Insurance companies and pharmaceutical manufacturers must collaborate for months on these complex agreements because they involve massive amounts of health systems information, data collection and analysis. Since large quantities of patient data must be analyzed to successfully negotiate APM contracts, a significant investment by insurance companies is needed to build the necessary data collection infrastructure.
There are also many uncertainties about the legality of creating APMs. These include whether they would affect Medicaid’s “best-price” rules for drug rebates by changing the lowest price paid in the market and whether they might count as illegal information sharing between pharmaceutical and insurance companies amounting to collusion. They might even be construed as “kickbacks”—gifts of monetary value from pharmaceutical companies to persuade insurers to use their drugs.
While there are already multiple private APM agreements, state Medicaid programs have recently started experimenting with their own value-based purchasing contracts for prescription drugs to control increasing state budget costs.
To begin the process, state Medicaid programs must apply for and receive approval from the Centers for Medicare & Medicaid Services (CMS). A state can submit a Medicaid state plan amendment for CMS approval or apply for a Section 1115 waiver that allows them to experiment with budget-neutral strategies that improve their health system.
In 2018, Oklahoma was the first state to have a state plan amendment approved by CMS. Researchers at the Center for Evidence-Based Policy’s State Medicaid Alternative Reimbursement and Purchasing Test for High-cost Drugs (SMART-D) project aided them in the process. SMART-D is an initiative that analyzes the options available to state Medicaid agencies to purchase and pay for high-cost specialty drugs under current federal law. Oklahoma’s APMs cover four drugs: two long-acting antipsychotics, one intravenous antibiotic and one medication that manages epilepsy. Expected outcomes include reducing costly hospitalizations and improving medication adherence.
Although APMs have generated considerable interest, according to Nancy Nesser, the pharmacy director of the Oklahoma Health Care Authority, the process of creating them was challenging. She told NCSL it took months to negotiate with drug manufacturers, who had little incentive to take on the risks associated with these contracts. Additionally, both sides had difficulty agreeing on the relevant health outcomes and measures to use, as well as how to define the value of each drug. With contracts now in place, an analysis of the results is due to be released in early 2020.

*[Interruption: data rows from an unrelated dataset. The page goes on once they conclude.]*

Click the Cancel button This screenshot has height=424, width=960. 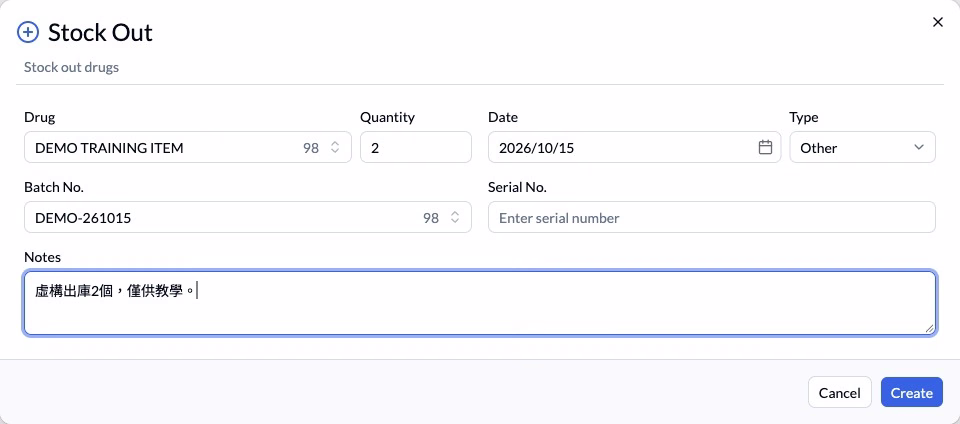click(839, 393)
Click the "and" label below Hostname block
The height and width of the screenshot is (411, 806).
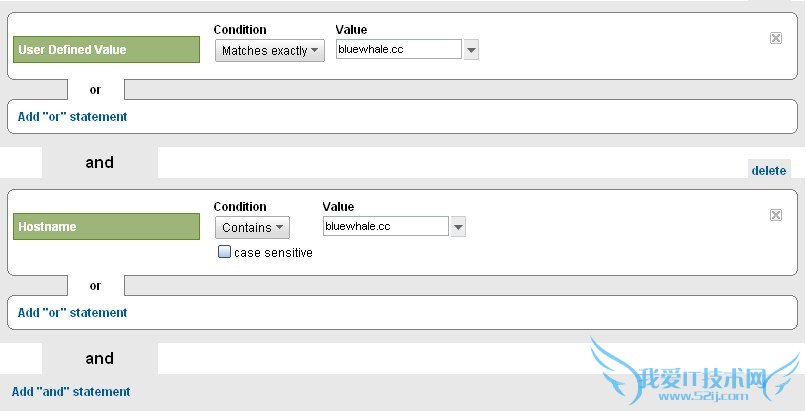pyautogui.click(x=100, y=358)
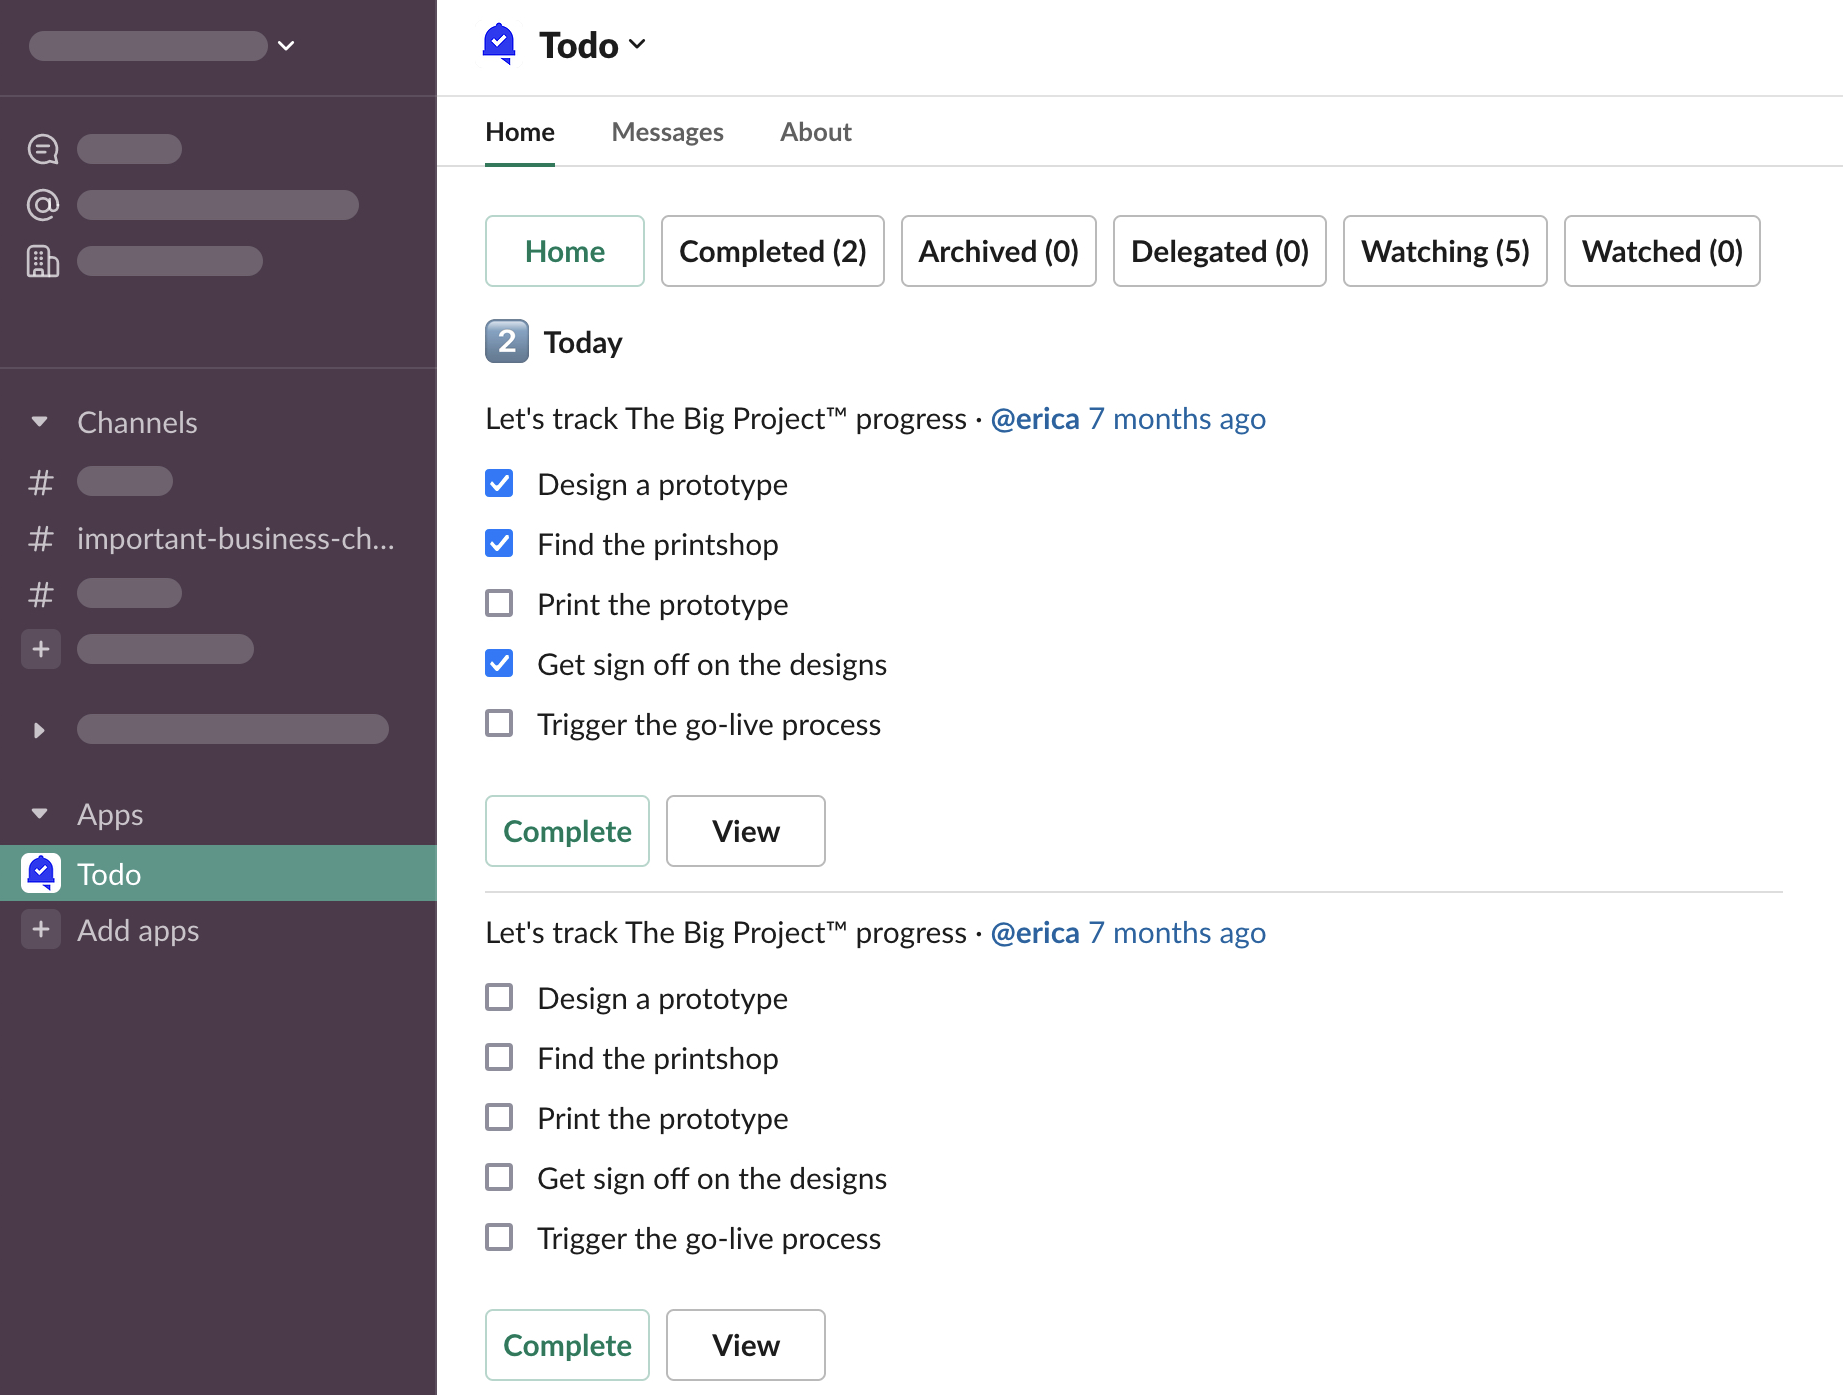Collapse the Apps section arrow
Image resolution: width=1843 pixels, height=1395 pixels.
[40, 814]
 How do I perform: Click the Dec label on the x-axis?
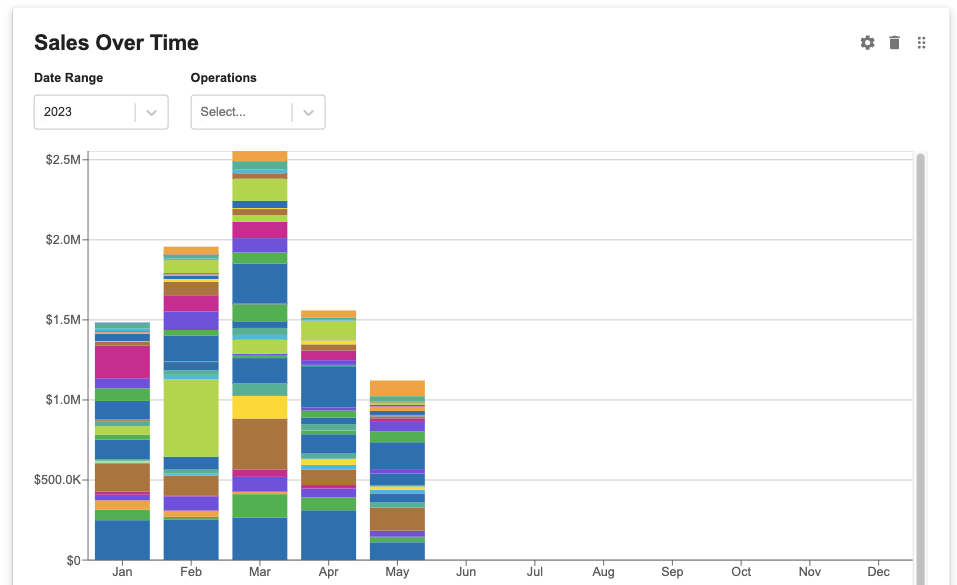click(878, 572)
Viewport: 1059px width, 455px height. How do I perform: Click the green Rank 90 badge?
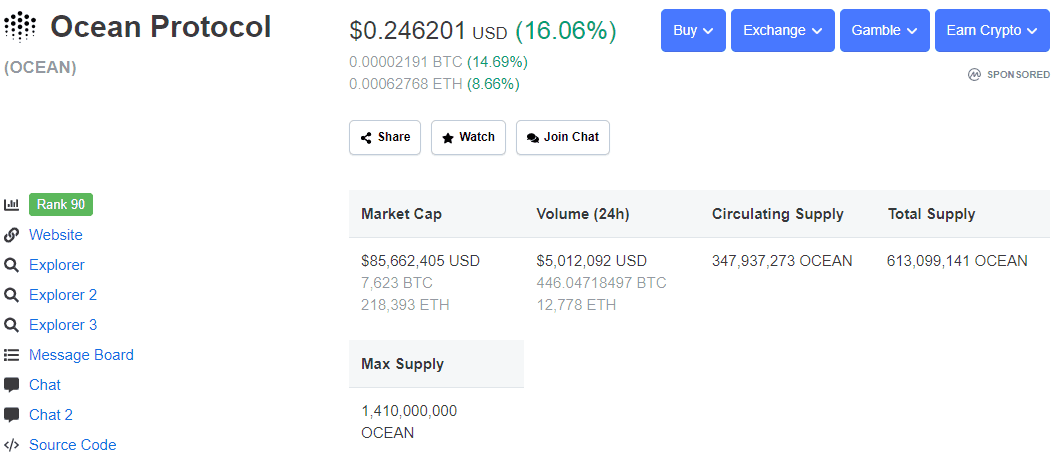pyautogui.click(x=61, y=205)
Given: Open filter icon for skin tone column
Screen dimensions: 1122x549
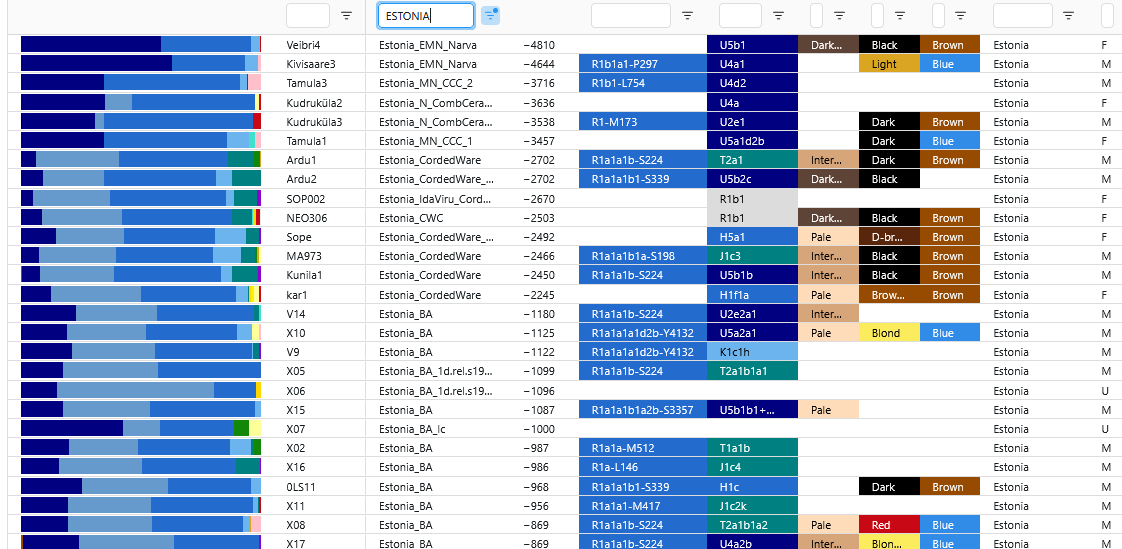Looking at the screenshot, I should tap(839, 15).
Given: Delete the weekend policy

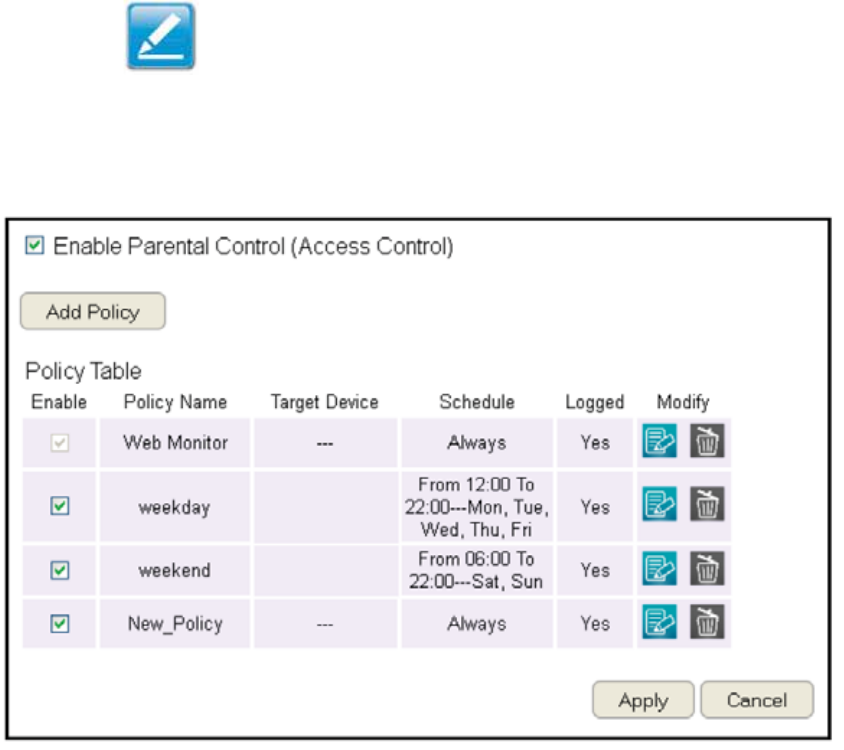Looking at the screenshot, I should click(707, 569).
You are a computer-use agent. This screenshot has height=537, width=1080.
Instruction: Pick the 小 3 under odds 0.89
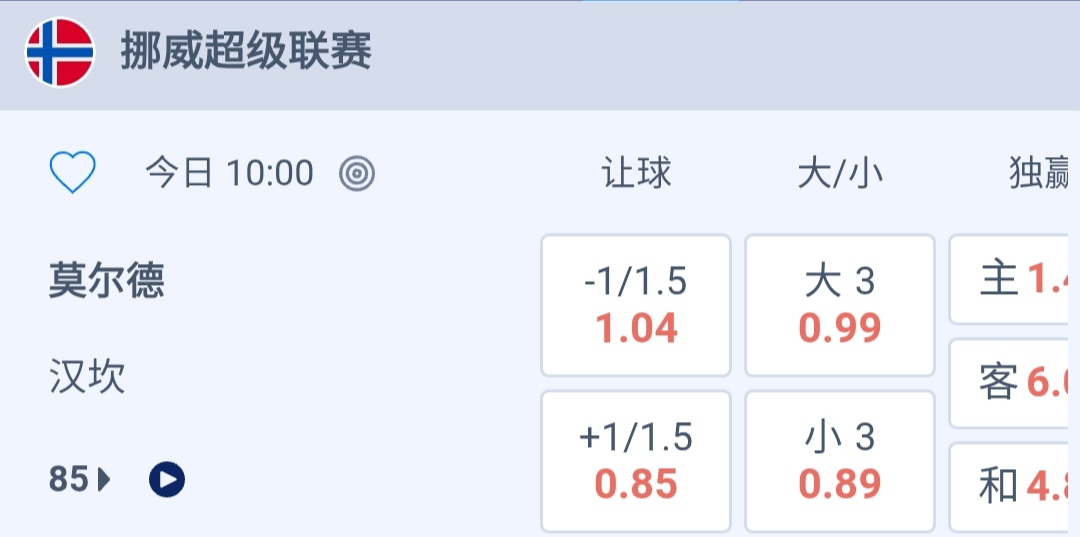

Not all state plan amendments or waiver requests receive CMS approval. For example, Massachusetts’ waiver request to create a closed formulary that excluded coverage of certain drugs was recently denied because of conflicts with federal drug rebates.
Still, other states are exploring APMs. In November 2018, Michigan’s request for a state plan amendment to create APMs with drug manufacturers was approved by CMS, though the details of that agreement are still being negotiated. Colorado followed Michigan in being the third state Medicaid program to gain approval to negotiate supplemental rebates through APM contracts in February 2019.
The Affordable Care Act took some of the first steps in promoting value-based (instead of volume-based) health care, such as providing bonus payments to physicians who provide quality care. The Medicare Access and CHIP Reauthorization Act of 2015 (MACRA) also laid additional groundwork for APMs for providers who want to create innovative payment models. MACRA created the Quality Payment Program, which oversees multiple value-based risk-sharing agreements that reward hospitals and physicians for high-quality care. This program focuses on providers and is not yet in the realm of drug purchasing.